October 23, 2024
Technology and Innovation: Boosting Home Grown School Feeding Programmes in Africa during COVID-19
OPED

Technology and Innovation: Boosting Home Grown School Feeding Programmes in Africa during COVID-19

Promoting new learning channels through digital innovation

Opinion piece by Pamela Pozarny, Senior Rural Sociologist, FAO Investment Centre (CFI) and Viviana Sacco, Programme Manager, Procasur (Procasur)

Lockdowns and other restrictions due to the COVID-19 pandemic caused school closures in 42 countries across Africa in 2020, putting 50 million children at risk of food insecurity. Home-Grown School Feeding (HGSF) programmes, one of the most promising initiatives for food security in the African continent of the last ten years, fed 65.4 million children across the continent in 2019 alone.

The HGSF model is a win-win intervention that provides schoolchildren with safe, diverse and nutritious food sourced locally from smallholders while generating stable demand for local food commodities. The scheme strengthens small-scale producers’ access to steady and formal markets, encouraging inclusive and sustainable local food systems and community cohesion.

The abrupt interruption of these programmes resulted in a lack of education and secure food for millions of children, and the loss of sustainable markets for small-scale producers, threatening local networks of food production and consumption. 

The Food and Agriculture Organization of the United Nations (FAO) and Procasur, a global NGO specialized in harvesting and scaling up home-grown innovations to end rural poverty, joined efforts to expose African government officials and decision-makers to local experiences of Home-Grown School Feeding implemented in rural areas during COVID-19.

In early December 2020, the partnership piloted the Learning Route, Successful practices, tools, and mechanisms to design, implement and monitor Home-Grown School Feeding (HGSF) programmes in Africa, combining virtual platforms and hands-on field learning.
————————
:: What to do ::
Revise the op-ed on school feeding in Africa between "The HGSF model" and "production and consumption.", inclusive, and give that section again with "smallholders" replaced by "small-scale farmers". Work only from the op-ed on school feeding in Africa.

:: Entries provided ::
————————
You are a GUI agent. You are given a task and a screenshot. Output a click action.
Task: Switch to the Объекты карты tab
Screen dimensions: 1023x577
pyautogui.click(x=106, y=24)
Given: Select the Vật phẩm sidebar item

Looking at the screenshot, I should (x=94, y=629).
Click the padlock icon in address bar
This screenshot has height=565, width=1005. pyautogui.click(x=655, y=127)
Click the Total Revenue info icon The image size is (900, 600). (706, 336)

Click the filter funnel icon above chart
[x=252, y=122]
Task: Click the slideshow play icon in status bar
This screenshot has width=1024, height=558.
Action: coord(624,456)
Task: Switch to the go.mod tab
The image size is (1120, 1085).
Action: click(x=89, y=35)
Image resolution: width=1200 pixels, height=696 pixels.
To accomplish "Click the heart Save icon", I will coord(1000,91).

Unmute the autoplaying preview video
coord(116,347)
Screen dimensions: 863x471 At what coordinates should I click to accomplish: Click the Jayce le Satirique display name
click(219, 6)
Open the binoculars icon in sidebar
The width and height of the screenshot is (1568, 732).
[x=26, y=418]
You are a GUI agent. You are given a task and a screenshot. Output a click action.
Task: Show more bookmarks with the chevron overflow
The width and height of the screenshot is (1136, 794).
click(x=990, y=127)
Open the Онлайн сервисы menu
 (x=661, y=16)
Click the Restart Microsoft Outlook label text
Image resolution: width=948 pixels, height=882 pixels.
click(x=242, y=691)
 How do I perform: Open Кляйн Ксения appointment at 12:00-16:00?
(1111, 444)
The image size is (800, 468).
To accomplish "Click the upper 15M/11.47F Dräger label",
————————
:: Expected answer ::
The HGSF model is a win-win intervention that provides schoolchildren with safe, diverse and nutritious food sourced locally from small-scale farmers while generating stable demand for local food commodities. The scheme strengthens small-scale producers’ access to steady and formal markets, encouraging inclusive and sustainable local food systems and community cohesion.

The abrupt interruption of these programmes resulted in a lack of education and secure food for millions of children, and the loss of sustainable markets for small-scale producers, threatening local networks of food production and consumption.